“The...facts of poverty...concern all Americans. They concern your future and your family’s future. Crime, delinquency, violence, idleness, dependency and unemployment cost us billions each year. They menace each of us and they are a reproach to our conscience.”
Our Quote of the Week reminds us that many of the societal fears, concerns, and costs that we deal with are rooted in the fact that we allow poverty to persist. Whether we ourselves have ever had to deal with economic insecurity or not, poverty has a destructive impact on all of us.
On August 18, 1964, two days before President Johnson signed the Economic Opportunity Act into law, Sargent Shriver spoke these words before the Democratic Platform Committee. As the presumptive Director of the Office of Economic Opportunity (OEO), he and his team had worked for months to design a series of programs that could address the causes and effects of poverty for people at all stages of life. As part of this effort Shriver and his team set out to fully define poverty. They determined that:
- Poverty afflicts people all over America.

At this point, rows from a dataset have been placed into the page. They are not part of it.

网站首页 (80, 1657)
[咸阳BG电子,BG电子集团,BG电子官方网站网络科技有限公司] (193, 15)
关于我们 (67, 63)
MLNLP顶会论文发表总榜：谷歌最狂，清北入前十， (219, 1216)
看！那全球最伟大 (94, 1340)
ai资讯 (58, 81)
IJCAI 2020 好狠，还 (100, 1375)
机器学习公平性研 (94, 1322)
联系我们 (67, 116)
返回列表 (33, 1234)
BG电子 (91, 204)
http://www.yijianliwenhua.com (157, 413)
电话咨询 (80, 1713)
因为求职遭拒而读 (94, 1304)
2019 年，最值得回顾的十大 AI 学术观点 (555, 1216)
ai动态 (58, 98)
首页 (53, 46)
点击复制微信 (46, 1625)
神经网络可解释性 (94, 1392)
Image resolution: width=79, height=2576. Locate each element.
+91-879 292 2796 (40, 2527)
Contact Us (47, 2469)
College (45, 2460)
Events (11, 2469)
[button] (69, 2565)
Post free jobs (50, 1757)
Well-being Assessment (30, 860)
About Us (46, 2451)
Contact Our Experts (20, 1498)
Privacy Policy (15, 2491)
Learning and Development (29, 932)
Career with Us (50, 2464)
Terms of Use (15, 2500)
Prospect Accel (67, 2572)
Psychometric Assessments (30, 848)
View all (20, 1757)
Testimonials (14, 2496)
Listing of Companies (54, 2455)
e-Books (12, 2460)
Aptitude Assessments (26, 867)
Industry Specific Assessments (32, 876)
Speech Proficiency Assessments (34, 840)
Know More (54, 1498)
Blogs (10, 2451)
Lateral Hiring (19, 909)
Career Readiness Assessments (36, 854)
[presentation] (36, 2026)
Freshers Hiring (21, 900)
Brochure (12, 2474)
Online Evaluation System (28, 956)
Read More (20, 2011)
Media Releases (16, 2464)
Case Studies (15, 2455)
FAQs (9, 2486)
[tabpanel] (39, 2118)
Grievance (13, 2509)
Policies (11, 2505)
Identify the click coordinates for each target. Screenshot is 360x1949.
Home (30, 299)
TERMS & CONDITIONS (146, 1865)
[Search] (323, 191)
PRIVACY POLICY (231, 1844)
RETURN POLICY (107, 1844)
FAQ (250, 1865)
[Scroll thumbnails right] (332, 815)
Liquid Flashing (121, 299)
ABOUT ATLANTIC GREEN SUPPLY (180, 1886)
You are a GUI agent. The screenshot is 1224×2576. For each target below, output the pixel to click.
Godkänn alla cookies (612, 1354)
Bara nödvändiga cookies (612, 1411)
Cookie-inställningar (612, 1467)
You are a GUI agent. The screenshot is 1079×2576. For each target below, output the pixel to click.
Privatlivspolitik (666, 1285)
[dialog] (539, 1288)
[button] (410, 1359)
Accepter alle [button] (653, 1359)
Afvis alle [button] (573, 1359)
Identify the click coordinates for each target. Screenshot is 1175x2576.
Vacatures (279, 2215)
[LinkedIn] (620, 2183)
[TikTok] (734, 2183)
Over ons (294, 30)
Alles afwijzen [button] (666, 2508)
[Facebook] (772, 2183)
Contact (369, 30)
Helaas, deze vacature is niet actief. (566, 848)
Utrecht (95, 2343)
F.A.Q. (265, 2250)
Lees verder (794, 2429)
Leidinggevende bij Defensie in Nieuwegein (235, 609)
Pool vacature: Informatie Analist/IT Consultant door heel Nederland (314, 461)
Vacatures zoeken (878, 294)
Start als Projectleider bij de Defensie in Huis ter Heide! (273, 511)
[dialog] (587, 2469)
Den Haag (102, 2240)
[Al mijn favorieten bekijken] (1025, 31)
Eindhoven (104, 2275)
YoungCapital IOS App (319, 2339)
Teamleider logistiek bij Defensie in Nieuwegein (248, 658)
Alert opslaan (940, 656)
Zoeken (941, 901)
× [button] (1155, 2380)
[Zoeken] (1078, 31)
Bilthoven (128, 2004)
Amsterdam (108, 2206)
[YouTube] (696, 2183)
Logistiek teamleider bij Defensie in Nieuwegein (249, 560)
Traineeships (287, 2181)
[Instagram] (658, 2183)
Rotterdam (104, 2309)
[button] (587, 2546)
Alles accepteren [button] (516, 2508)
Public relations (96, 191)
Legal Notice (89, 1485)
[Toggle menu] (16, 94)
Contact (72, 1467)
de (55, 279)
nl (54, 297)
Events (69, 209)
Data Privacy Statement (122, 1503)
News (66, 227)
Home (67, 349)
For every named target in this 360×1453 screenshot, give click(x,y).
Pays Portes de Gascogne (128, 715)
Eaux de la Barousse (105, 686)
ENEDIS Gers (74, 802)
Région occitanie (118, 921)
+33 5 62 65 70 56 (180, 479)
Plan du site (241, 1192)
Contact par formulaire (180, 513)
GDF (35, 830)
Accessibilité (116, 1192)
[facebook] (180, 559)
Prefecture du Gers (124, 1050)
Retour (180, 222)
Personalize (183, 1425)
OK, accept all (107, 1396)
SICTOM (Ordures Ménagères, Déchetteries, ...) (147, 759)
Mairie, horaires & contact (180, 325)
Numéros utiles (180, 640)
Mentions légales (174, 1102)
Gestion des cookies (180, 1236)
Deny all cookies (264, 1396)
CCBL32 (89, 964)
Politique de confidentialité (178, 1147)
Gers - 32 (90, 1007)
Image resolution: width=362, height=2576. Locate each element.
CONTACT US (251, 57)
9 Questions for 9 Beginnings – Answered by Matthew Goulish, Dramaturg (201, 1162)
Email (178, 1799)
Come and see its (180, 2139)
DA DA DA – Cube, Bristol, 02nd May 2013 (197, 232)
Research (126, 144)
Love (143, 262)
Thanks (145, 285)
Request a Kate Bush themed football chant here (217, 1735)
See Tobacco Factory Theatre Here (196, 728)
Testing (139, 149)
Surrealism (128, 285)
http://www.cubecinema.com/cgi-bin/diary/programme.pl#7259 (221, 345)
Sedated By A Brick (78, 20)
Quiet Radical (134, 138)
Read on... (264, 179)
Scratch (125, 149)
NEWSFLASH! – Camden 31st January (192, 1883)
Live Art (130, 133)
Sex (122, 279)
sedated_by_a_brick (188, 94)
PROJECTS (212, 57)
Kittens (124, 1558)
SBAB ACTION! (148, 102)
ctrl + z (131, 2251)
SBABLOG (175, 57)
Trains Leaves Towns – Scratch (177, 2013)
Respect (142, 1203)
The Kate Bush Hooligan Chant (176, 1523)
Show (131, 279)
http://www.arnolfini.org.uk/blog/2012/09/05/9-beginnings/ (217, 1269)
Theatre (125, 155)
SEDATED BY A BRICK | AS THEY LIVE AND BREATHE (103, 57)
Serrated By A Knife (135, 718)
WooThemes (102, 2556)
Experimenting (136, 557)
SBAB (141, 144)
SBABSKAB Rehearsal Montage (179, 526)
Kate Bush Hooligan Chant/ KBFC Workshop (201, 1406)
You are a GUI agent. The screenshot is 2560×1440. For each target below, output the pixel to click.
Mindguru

- People living in poverty are not responsible for the conditions in which they find themselves.
- Poverty affects some populations -- people of color, women, children, people with disabilities -- more acutely than others.
- Poverty is extremely difficult to escape, and is therefore often generational.
- Poverty is defined by a lack of financial means, but it’s defined by much more than that. It is also a lack of opportunity, a lack of self-determination, a lack of equity, and a lack of justice.
These facts allowed Shriver and his team to define poverty in a more expansive way than had been done in the past. They understood, for example, that to alleviate poverty one must provide a variety of services: for education, health care, employment, personal and professional development, legal services, and community support. And they then attempted to design programs that would deliver such services on a large scale.
During the speech, Shriver said: “The Economic Opportunity Act of 1964, just passed by Congress, is [...] a practical and economic effort, carefully focused to get at the root causes of poverty in the United States. It is not a program of handouts. It seeks to eliminate poverty by providing opportunities for work and education and training.”
Central to the design of the programs was the concept of “community action,” i.e., the notion that self-determination could be nurtured in community members if they had the resources and opportunities to solve local challenges on their own terms. Over the following four years, the OEO, under Sargent Shriver, would bring these programs to life. And, although the OEO would be diminished over the following years and then disbanded in 1981, most of its programs, including Head Start, Community Action, Job Corps, Volunteers in Service to America (VISTA, now known Americorps Vista), Legal Services, Upward Bound, and Foster Grandparents, continue to exist today, supporting and empowering Americans who are living in poverty.
The approach of the War on Poverty, and the overall strategy behind President Johnson’s Great Society, indicate that we can alleviate poverty if we address its causes as well as its effects. But we must once again find the will to tackle it as we did in 1964, with ambition and with the intent to bring opportunity, equity, and justice to each and every member of our society.